The turbocharged, four-stroke, diesel generator set drive engines on your vessel are protected with dry-type air intake filters. The filter element condition can be evaluated by attaching a water manometer to measure the vacuum in the air duct between the air intake filter and the turbocharger blower inlet. Assume that the manometer reads 10" of water column (negative) at rated engine rpm under full load with a clean, properly sealing filter element.

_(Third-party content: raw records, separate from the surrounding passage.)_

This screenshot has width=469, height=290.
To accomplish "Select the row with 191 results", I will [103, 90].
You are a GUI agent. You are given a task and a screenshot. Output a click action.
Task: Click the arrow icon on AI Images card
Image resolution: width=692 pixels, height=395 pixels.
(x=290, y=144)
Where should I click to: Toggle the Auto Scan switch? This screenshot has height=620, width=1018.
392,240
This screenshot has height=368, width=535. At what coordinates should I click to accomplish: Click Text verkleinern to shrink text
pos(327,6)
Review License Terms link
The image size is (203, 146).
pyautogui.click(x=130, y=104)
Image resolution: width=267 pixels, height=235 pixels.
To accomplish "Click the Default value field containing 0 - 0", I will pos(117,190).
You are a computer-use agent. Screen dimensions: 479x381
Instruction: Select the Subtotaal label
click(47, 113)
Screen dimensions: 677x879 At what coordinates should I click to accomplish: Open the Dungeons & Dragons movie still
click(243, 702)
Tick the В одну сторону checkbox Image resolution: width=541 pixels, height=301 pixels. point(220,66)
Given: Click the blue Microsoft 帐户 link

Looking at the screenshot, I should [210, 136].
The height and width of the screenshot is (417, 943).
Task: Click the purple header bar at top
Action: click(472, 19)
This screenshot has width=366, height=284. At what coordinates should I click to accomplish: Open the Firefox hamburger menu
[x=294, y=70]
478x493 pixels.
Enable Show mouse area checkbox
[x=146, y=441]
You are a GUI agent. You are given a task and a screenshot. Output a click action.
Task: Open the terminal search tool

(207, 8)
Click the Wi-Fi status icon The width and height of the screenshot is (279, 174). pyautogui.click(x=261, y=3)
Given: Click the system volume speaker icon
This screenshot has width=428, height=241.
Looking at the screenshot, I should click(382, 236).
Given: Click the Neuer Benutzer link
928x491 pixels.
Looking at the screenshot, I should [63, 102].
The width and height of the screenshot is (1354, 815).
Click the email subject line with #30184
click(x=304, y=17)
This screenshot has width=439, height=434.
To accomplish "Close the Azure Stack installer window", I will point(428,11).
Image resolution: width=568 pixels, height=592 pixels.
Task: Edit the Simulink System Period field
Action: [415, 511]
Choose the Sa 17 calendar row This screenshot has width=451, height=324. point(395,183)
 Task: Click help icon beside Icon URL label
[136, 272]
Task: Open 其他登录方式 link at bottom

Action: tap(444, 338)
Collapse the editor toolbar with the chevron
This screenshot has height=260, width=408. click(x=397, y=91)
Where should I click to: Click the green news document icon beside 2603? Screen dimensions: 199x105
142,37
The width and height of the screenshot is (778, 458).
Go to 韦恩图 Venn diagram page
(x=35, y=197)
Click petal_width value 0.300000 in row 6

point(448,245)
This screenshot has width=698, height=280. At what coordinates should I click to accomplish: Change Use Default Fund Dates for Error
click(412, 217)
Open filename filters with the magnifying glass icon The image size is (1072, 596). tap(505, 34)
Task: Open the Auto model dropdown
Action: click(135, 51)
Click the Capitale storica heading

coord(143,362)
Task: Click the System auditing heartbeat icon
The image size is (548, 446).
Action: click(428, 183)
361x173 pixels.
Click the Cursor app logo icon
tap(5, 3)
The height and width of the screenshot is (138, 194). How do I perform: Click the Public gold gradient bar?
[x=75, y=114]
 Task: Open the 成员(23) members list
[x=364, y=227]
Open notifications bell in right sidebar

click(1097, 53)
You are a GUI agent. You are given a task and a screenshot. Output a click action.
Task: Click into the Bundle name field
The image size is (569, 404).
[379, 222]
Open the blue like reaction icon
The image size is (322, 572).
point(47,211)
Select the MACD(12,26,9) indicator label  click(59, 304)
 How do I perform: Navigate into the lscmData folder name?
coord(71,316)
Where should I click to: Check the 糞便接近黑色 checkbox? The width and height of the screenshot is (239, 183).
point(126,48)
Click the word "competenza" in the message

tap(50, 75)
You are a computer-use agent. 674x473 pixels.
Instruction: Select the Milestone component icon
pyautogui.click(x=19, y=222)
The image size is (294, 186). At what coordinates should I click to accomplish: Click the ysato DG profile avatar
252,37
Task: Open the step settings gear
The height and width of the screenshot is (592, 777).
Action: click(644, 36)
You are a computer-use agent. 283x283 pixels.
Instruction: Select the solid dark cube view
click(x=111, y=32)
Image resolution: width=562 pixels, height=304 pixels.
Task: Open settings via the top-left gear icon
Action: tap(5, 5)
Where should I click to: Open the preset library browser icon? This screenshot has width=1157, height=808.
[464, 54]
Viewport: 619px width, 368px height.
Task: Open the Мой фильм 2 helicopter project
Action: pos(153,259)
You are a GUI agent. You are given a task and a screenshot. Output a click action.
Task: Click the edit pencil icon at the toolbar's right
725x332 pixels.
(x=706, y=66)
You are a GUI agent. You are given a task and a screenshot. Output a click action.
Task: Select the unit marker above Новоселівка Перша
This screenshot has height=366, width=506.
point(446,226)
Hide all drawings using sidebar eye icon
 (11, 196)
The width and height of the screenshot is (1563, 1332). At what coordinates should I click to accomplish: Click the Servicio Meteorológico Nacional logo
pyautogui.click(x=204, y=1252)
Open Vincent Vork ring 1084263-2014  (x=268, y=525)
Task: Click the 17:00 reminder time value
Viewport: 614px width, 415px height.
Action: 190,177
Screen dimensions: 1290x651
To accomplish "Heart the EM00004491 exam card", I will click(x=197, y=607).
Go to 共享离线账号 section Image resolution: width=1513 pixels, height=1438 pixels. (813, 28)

What would a reading of 20" of water column (negative) indicate at rated engine rpm under full load?
• Intake restriction and vacuum: How a dirty air filter affects pressure in the intake duct on a turbocharged diesel. • Baseline reading with a clean filter: 10 inches of water column (negative) is given as the normal value at full load and rated rpm. • Bypass vs restriction: How a leak around the filter seal would change vacuum compared to a restriction through the filter media.
• If air has a harder time getting through the filter media, what happens to the vacuum (negative pressure) between the filter and turbo inlet at the same rpm and load? • If the filter were leaking around the seal (bypassing), would you expect the measured vacuum to increase, decrease, or stay the same compared to the clean, properly sealed value? • Is a change from 10" to 20" of water column a small change or a large change in restriction, and what does that suggest about the filter’s condition?
• Compare the direction and magnitude of change from 10" (clean) to 20" and what that means for flow restriction. • Decide whether a bypass leak would make the engine ‘see’ more or less restriction than normal at the measuring point. • Determine whether such a change would call for immediate attention or deferred maintenance based on severity.